The health benefits of avocados
Published October 06, 2017
Food trends come and go. But one such trend that has seemingly enjoyed more staying power than other flavors of the month is avocado toast, a popular dish that might trace some of that admiration to how easy it is to prepare.
The popularity of avocado toast has exploded in recent years, but it has actually been around for decades. Many trace the origins of avocado toast to Australia, though it's hard for food historians to say with utmost certainty where the dish was first served.
Avocado toast might be as healthy as it is popular. Avocados boast a host of health benefits, some of which might surprise even the most ardent devotee of avocado toast.
Avocados are loaded with vitamins. According to the U.S. Department of Agriculture's National Nutrient Database, avocados are a great source of numerous vitamins, including C, E, K, and B-6. Avocados also contain beta-carotene, which the human body converts into vitamin A that promotes healthy skin and a strong immune system.
Avocados can benefit vision.
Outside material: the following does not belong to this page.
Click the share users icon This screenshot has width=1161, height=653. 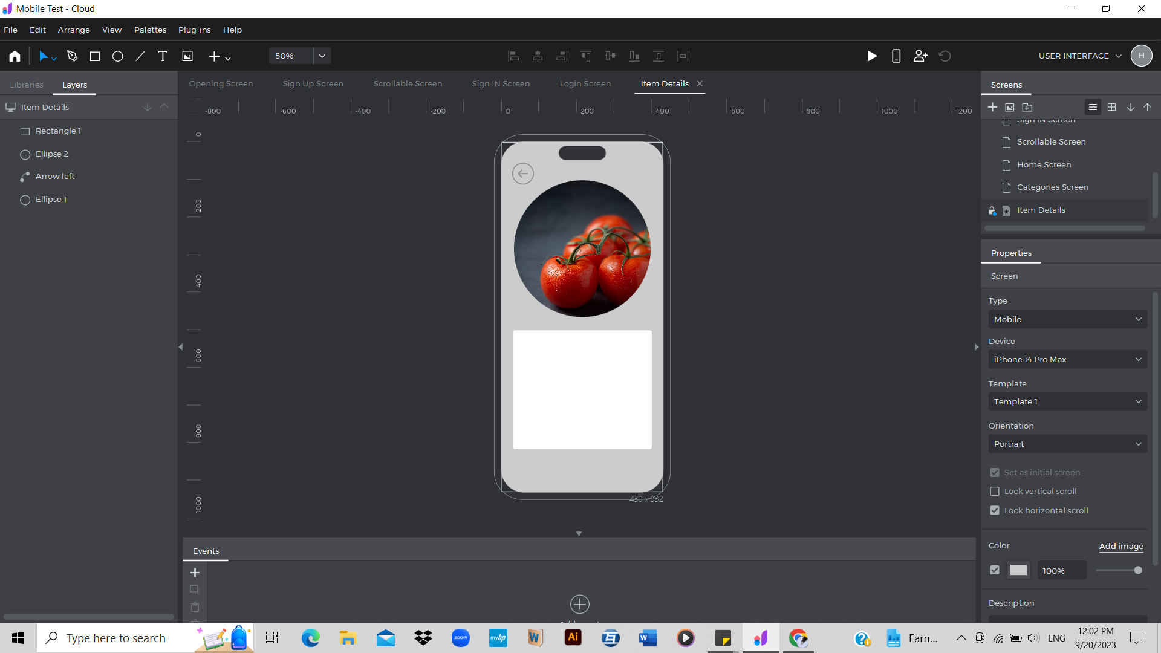point(920,56)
Avocados contain lutein and zeaxanthin, a pair phytochemicals concentrated in the tissues in the eyes. Lutein and zeaxanthin are believed to block blue light from reaching structures in the retina, thereby reducing a personÕs risk of developing macular degeneration. In fact, studies published in the American Journal of Epidemiology, the American Journal of Ophthalmology and The Archives of Ophthalmology found that diets high in lutein and zeaxanthin are associated with a lower risk of macular degeneration, which the American Macular Degeneration Foundation notes is the leading cause of vision loss in the United States.
Avocados can promote healthier bones. Because they're high in vitamin K, a nutrient that is crucial for bone health, avocados may help reduce a person's risk of developing osteoporosis, a condition characterized by bones becoming fragile and brittle due to loss of tissue. Vitamin K may help improve the intestinal absorption of calcium. That's a significant benefit, as calcium deficiency has long been associated with a greater risk for osteoporosis.
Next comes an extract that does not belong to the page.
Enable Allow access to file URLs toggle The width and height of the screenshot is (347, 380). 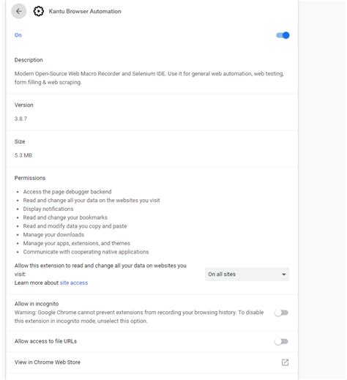(x=281, y=341)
Avocados may help fight depression. Avocados are loaded with omega-3 fatty acids, which benefit the body in myriad ways. One of those ways is by helping to reduce the symptoms of depression. Polyunsaturated fats such as omega-3 fatty acids are thought to antagonize inflammatory cytokines that can contribute to feelings of depression.
Trendy foods come and go, oftentimes falling off the radar when their health benefits are overstated or proven dubious. However, the documented benefits of avocados may ensure the staying power of avocado toast.